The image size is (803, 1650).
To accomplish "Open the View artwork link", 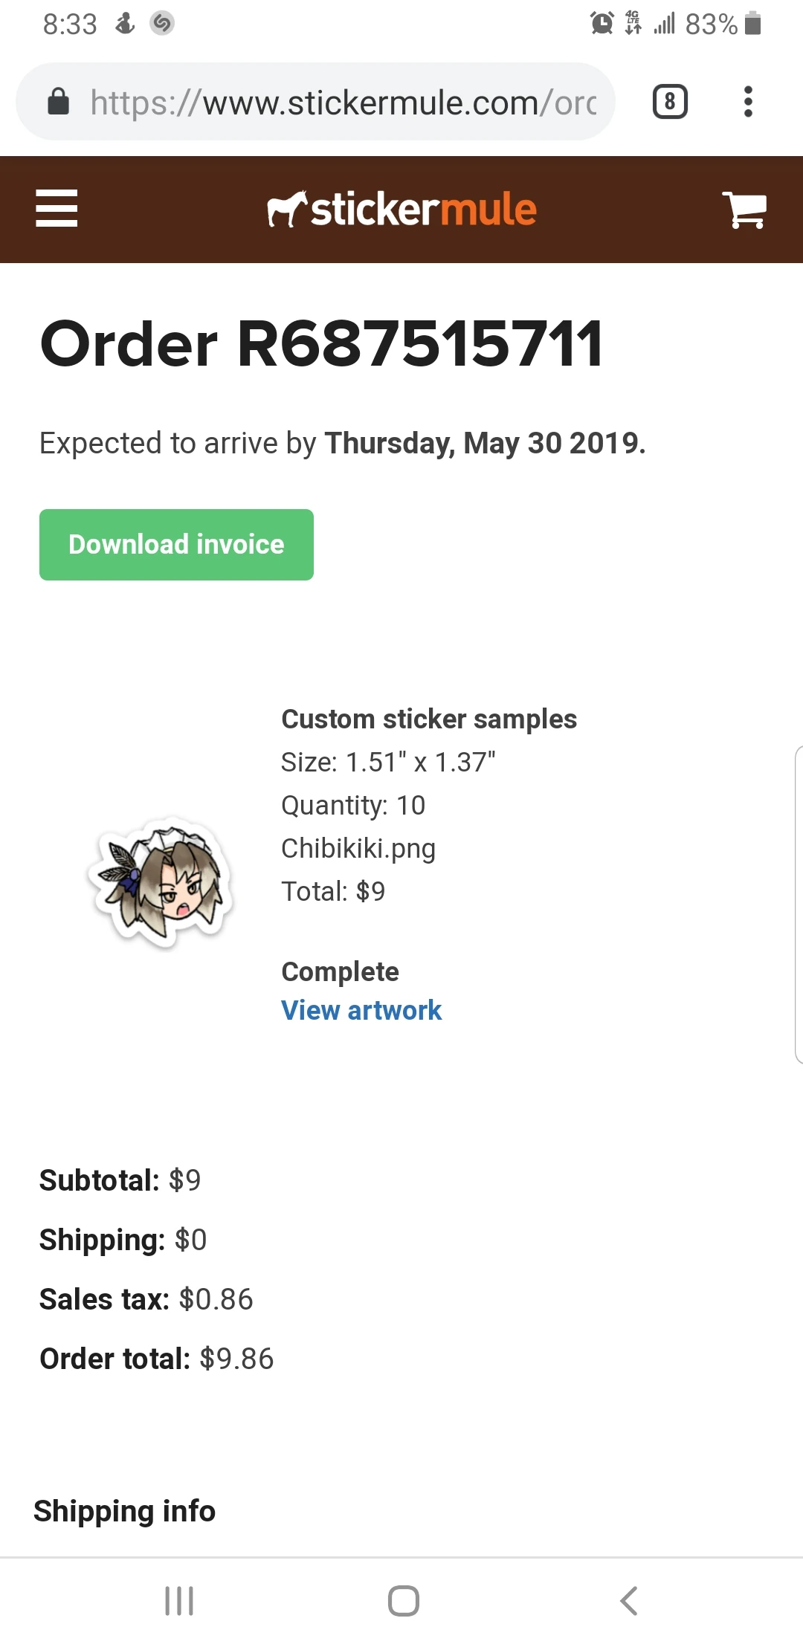I will (x=361, y=1011).
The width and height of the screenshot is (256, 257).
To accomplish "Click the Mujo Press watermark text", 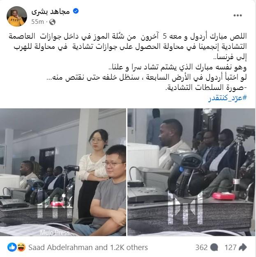I will pyautogui.click(x=55, y=233).
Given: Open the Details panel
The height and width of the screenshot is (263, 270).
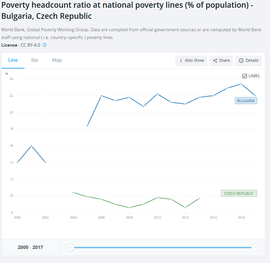Looking at the screenshot, I should [x=249, y=60].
....
• WHAT IS EXPECTED: Once the line with "Given: Open the Details panel" is found, output it and every line after it through the end of the listing, exactly, without pictures.

• WRITTEN ANSWER:
Given: Open the Details panel
The height and width of the screenshot is (263, 270).
Looking at the screenshot, I should [x=249, y=60].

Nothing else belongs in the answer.